- **TASK DIRECTIONS**
Copy each of the rows below word for word, leaving out the pictures.

- **MATERIAL FOR THE TASK**
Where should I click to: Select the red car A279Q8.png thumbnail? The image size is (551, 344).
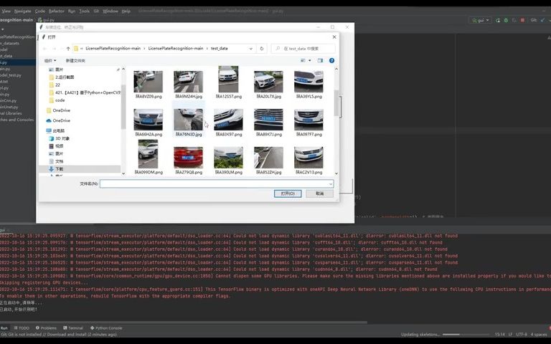(x=189, y=161)
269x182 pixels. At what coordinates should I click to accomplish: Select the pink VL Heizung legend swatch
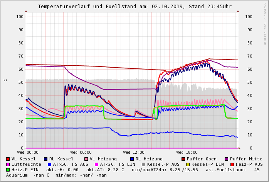point(86,159)
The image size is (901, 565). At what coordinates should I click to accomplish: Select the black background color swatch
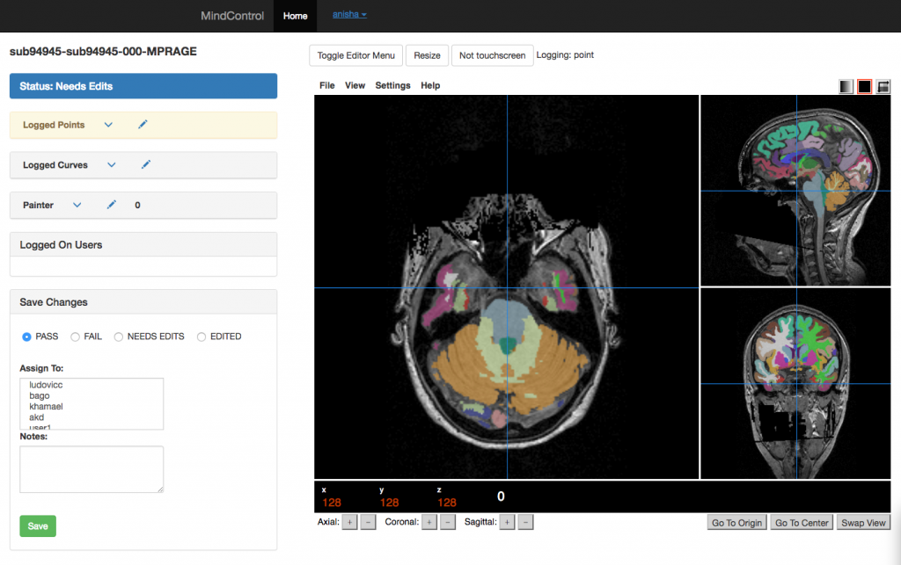coord(863,86)
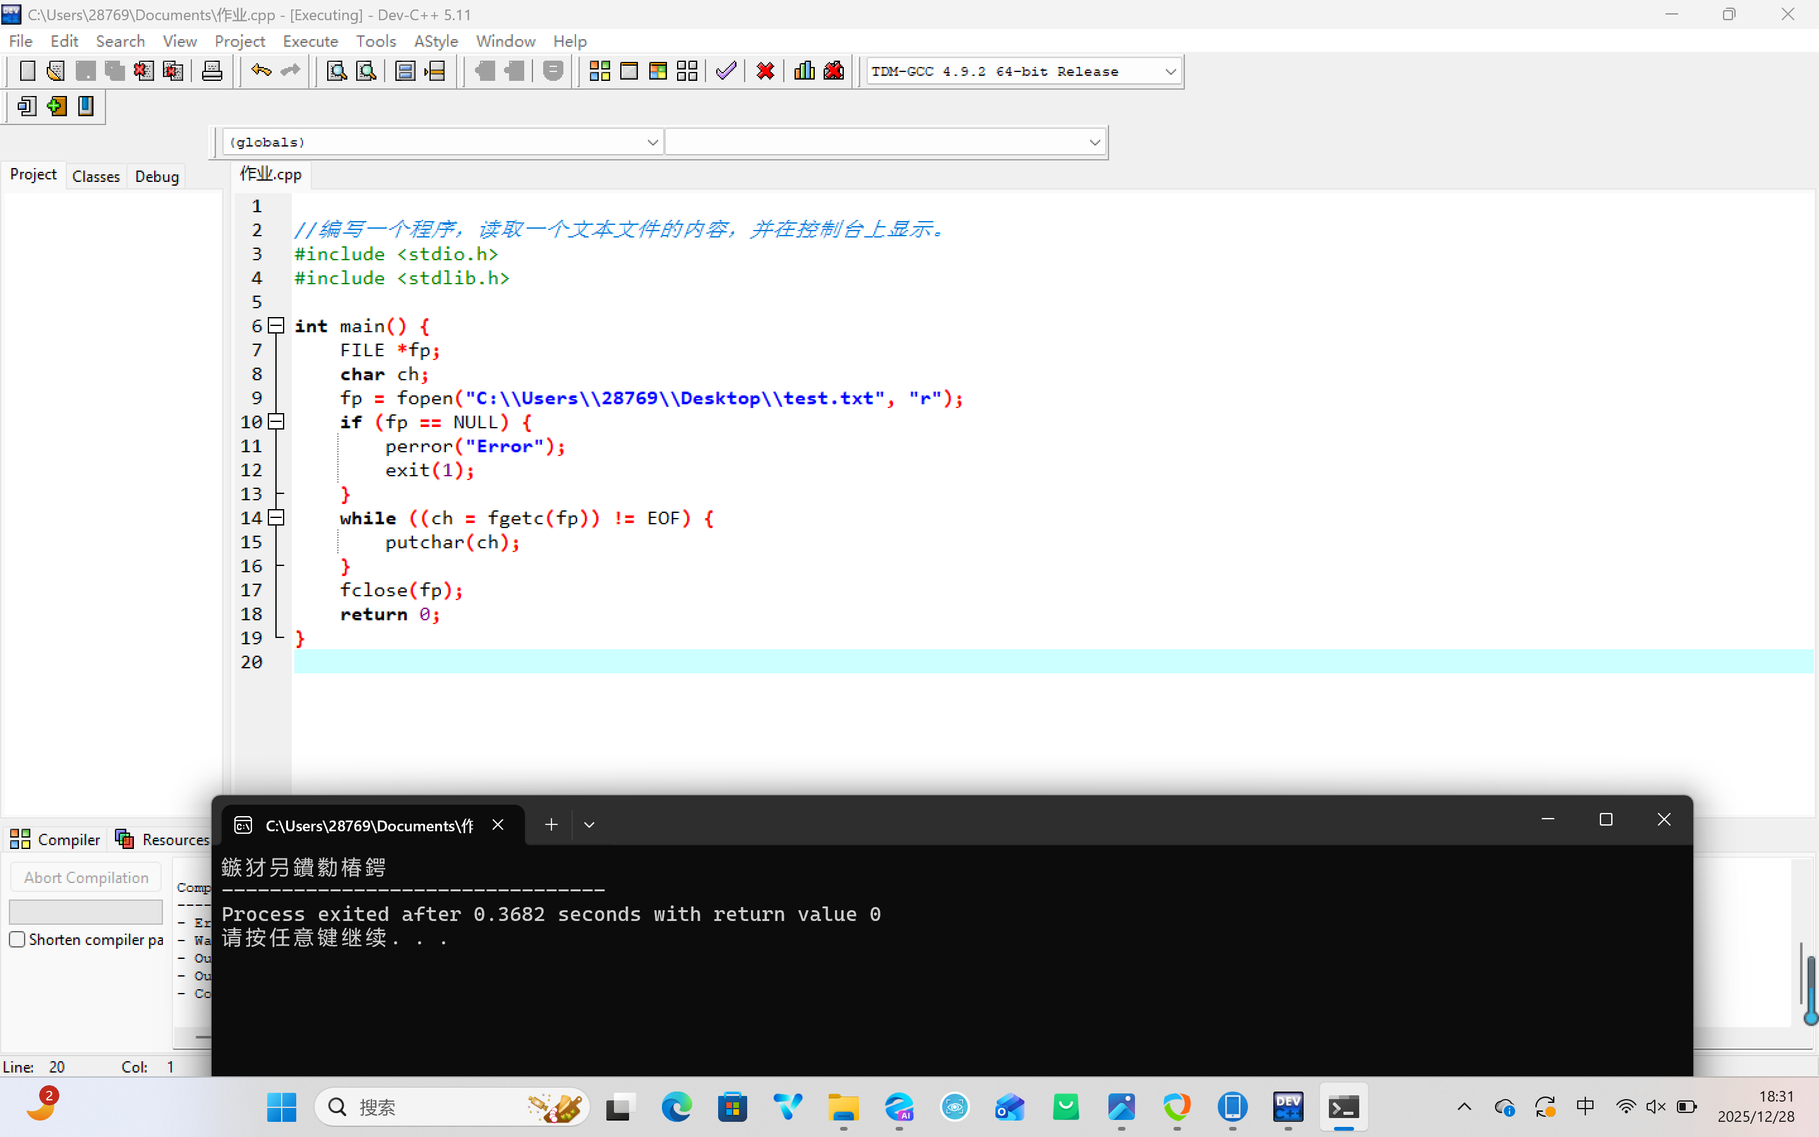The height and width of the screenshot is (1137, 1819).
Task: Click the New file toolbar icon
Action: click(27, 71)
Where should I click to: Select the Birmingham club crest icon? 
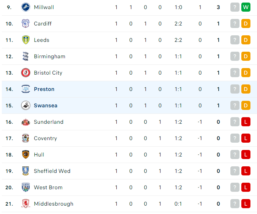(x=26, y=56)
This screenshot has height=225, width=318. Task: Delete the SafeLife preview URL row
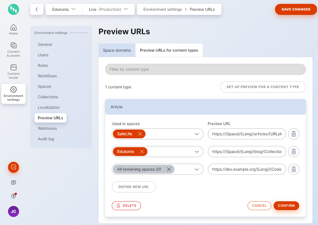coord(293,134)
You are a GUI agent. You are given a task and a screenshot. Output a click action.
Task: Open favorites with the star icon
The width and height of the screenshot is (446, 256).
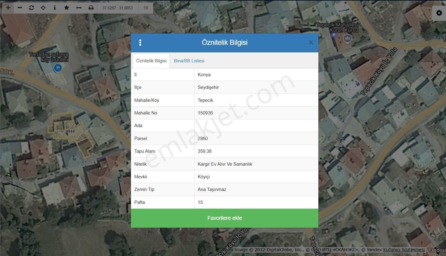click(x=67, y=8)
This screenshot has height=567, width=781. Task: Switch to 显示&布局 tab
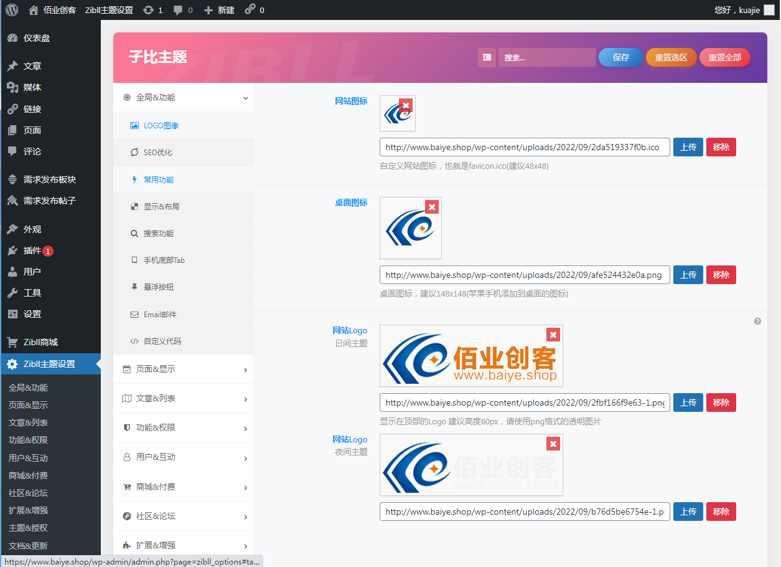[161, 207]
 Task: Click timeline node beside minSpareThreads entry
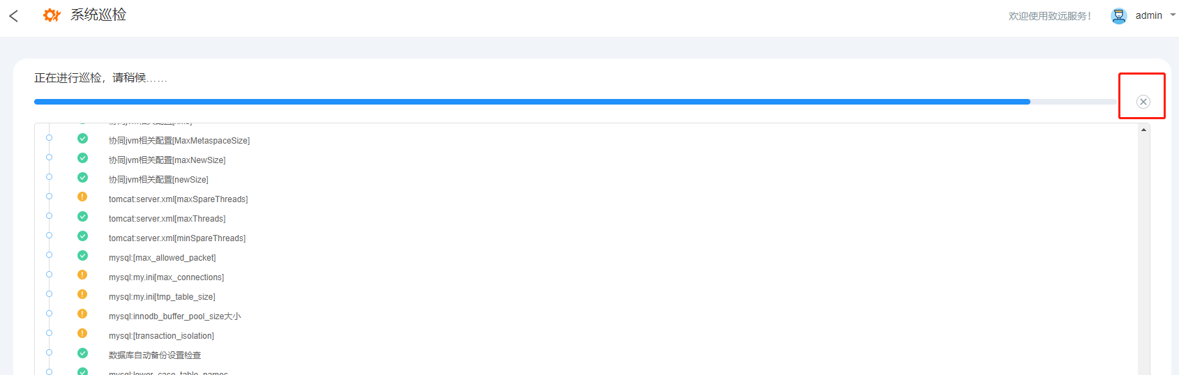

- **SOLUTION FOR THIS PROBLEM**
Where should I click to: Select the red car A279Q8.png thumbnail? The image size is (551, 344).
(x=189, y=161)
269x182 pixels. At what coordinates should I click to accomplish: Select the pink VL Heizung legend swatch
point(86,159)
The image size is (901, 565). At what coordinates should I click to accomplish: Select the black background color swatch
coord(863,86)
The height and width of the screenshot is (1137, 1819).
Task: Click the New file toolbar icon
Action: click(27, 71)
Where should I click to: Select the Birmingham club crest icon? 
(x=26, y=56)
This screenshot has height=225, width=318. Task: Delete the SafeLife preview URL row
coord(293,134)
You are a GUI agent. You are given a task and a screenshot. Output a click action.
Task: Open favorites with the star icon
The width and height of the screenshot is (446, 256).
click(x=67, y=8)
This screenshot has height=567, width=781. Task: Switch to 显示&布局 tab
[161, 207]
 Task: Click timeline node beside minSpareThreads entry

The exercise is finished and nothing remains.